Everything seemed to die in silence –

Trees, birds, reeds, The eagle owl and the boar quieted down…

Here - thunder hit the drum!!!

Sometimes the use of the plural instead of the singular indicates to us that the synecdoche trope has been applied here. Examples of such a transfer of meaning on the basis of a quantitative relationship from one object or phenomenon to another are also often found in fiction or poetry.

Young people hardly think of themselves

Not the Rasmussen. Fate

Gives them a lesson: on a h alt

Kindle the fire. One praise!

synecdoche examples
synecdoche examples

It happens that the name of some of its parts is used to designate the whole - this is also a synecdoche. Examples might be:

1. He knew that in the village of Nikishkino a roof and bread and s alt were waiting for him.

2. In his herds we counted one hundred and twenty-nine heads of large-horned ones.

3. And he couldn't fool them, seven couplesinnocent eyes that hopefully listened to him.

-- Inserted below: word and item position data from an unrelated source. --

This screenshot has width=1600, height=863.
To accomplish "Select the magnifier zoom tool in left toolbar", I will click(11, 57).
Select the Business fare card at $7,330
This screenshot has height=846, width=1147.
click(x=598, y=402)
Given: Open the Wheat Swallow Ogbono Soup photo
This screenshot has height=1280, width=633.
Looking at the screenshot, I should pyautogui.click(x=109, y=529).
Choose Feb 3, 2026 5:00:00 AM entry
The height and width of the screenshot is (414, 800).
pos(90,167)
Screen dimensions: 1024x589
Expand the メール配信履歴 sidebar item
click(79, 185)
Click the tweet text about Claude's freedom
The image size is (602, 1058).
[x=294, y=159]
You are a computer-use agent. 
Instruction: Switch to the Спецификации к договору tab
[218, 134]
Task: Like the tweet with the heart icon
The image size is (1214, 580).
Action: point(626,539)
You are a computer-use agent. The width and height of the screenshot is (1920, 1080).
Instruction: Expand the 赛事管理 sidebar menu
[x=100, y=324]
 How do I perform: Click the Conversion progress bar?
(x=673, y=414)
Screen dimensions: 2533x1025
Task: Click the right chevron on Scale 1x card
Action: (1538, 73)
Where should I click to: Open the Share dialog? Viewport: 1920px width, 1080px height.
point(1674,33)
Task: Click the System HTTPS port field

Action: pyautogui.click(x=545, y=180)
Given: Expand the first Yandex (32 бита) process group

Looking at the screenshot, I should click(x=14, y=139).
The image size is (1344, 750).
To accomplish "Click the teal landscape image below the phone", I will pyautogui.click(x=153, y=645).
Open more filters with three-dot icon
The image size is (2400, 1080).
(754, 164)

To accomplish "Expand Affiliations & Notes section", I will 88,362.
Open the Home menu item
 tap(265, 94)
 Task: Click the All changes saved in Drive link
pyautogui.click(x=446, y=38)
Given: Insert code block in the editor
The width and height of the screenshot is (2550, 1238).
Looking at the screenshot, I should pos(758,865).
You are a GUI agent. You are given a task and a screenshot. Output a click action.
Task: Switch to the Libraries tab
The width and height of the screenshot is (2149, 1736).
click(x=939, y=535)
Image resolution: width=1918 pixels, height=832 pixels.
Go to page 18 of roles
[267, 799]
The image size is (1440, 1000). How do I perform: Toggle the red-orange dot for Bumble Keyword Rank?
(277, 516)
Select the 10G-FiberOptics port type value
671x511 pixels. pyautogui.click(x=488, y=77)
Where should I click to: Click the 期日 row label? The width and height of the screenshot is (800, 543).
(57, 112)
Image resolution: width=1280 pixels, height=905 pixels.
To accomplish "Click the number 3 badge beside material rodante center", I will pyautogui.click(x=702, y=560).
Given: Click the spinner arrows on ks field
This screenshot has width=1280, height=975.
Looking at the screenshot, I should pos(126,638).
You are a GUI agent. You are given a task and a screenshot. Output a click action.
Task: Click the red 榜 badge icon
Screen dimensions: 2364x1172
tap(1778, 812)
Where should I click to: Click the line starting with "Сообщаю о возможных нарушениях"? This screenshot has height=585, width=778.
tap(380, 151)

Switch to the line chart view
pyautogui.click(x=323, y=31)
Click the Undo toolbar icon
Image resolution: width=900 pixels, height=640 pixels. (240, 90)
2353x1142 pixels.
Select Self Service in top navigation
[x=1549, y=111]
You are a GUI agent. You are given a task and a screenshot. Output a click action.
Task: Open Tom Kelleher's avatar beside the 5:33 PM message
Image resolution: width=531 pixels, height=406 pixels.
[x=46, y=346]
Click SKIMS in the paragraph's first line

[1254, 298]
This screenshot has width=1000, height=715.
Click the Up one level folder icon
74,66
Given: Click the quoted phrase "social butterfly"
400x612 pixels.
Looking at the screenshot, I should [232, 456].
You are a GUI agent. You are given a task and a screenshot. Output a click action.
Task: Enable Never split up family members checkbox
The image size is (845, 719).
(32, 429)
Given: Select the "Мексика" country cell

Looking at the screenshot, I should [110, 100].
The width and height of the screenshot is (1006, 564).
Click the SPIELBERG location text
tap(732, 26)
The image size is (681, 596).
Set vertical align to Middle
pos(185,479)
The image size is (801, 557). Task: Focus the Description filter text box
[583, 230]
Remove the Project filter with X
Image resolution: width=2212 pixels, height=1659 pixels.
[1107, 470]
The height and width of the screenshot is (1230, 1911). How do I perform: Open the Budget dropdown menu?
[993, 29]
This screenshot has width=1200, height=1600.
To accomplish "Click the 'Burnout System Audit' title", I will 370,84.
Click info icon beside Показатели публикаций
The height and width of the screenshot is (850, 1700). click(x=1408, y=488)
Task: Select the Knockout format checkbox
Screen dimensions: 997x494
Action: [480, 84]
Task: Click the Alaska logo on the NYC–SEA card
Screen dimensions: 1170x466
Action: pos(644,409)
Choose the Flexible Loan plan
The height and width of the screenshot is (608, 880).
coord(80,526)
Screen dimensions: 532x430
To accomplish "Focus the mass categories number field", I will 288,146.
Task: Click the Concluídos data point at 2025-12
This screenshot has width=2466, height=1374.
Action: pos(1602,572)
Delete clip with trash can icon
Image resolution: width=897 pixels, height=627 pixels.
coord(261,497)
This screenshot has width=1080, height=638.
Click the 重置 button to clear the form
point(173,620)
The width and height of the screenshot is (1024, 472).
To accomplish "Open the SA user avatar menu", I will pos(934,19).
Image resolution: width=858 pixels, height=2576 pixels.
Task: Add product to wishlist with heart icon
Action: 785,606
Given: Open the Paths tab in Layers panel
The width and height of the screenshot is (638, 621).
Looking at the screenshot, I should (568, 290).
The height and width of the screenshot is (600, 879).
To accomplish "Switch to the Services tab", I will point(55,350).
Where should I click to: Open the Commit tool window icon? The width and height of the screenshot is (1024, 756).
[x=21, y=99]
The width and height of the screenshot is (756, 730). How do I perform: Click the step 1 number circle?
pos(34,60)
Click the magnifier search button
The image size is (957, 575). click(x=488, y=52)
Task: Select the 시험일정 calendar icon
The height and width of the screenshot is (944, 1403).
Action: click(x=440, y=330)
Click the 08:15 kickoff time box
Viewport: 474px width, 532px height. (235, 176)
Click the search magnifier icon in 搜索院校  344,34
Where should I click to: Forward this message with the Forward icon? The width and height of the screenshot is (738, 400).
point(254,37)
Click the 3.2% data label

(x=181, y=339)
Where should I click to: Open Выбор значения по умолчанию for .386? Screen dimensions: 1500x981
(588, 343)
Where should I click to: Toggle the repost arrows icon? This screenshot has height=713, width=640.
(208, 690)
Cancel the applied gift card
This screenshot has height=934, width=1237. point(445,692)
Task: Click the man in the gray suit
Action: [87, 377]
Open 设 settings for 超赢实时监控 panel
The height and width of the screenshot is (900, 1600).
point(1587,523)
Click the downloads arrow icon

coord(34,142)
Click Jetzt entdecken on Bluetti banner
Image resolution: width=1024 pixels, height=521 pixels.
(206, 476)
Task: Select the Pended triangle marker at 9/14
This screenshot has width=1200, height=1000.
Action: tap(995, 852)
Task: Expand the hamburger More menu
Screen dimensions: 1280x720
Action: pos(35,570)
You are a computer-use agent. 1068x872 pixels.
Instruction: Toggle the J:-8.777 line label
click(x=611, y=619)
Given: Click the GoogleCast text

The use of a generic name instead of a specific name also indicates that in this case a synecdoche is used. Examples of such a substitution are:

1. Oh, you uneducated peasantry! The Internet itself will not work without a modem.

2. Soul sings! Hello friends - my childhood pioneering!

synecdoche is
synecdoche is

Very often used, on the contrary, the specific name instead of the generic one. For example:

1. No, I won’t go for a walk today: my penny has run out, alas…

2. Waves beckon my sail forward…

Romance calls into the distance again!

Synecdoche is very close to metonymy. Literary critics often argue about which type of tropes to attribute this or that expression to. This happens due to the fact that metonymy is also built on the constancy of relations between phenomena, however, of a slightly different nature.

Pushkin's line "All flags will visit us" on the one hand is regarded as "all ships will come to visit us". That is, there is a synecdoche - the use of the name of the part instead of the whole.

If we assume that the word "flags" carries the meaning of the word "nation", then this is pure metonymy.

Thus, we can conclude that the synecdoche is an expressive means that allows the transfer of meaning according to a quantitative attribute: from the singular to the plural and vice versa, from a part of an object to the whole. It also implies the substitution of a generic feature for a specific one and, on the contrary, for a specific one with a generic one; naming a single object or phenomenonmore general or plural, and the whole group - one representative of the multitude.

examples of synecdoche
examples of synecdoche

Examples of synecdoche can often be found in ordinary, colloquial life.

"Mom, do you have any money now to buy me an apple?" - the girl in the store asks her parent. Using in speech instead of naming cash, finance in general, the species substitution - the word "money", the child, without knowing it, uses the synecdoche.

And an elderly avid football fan sadly states: “Yes, the current fan has gone different … Not like before!” The entire community of fans in his speech is called as if it were one single person.

Thus, people ignorant of linguistics easily use the trope with the sonorous name "synecdoche".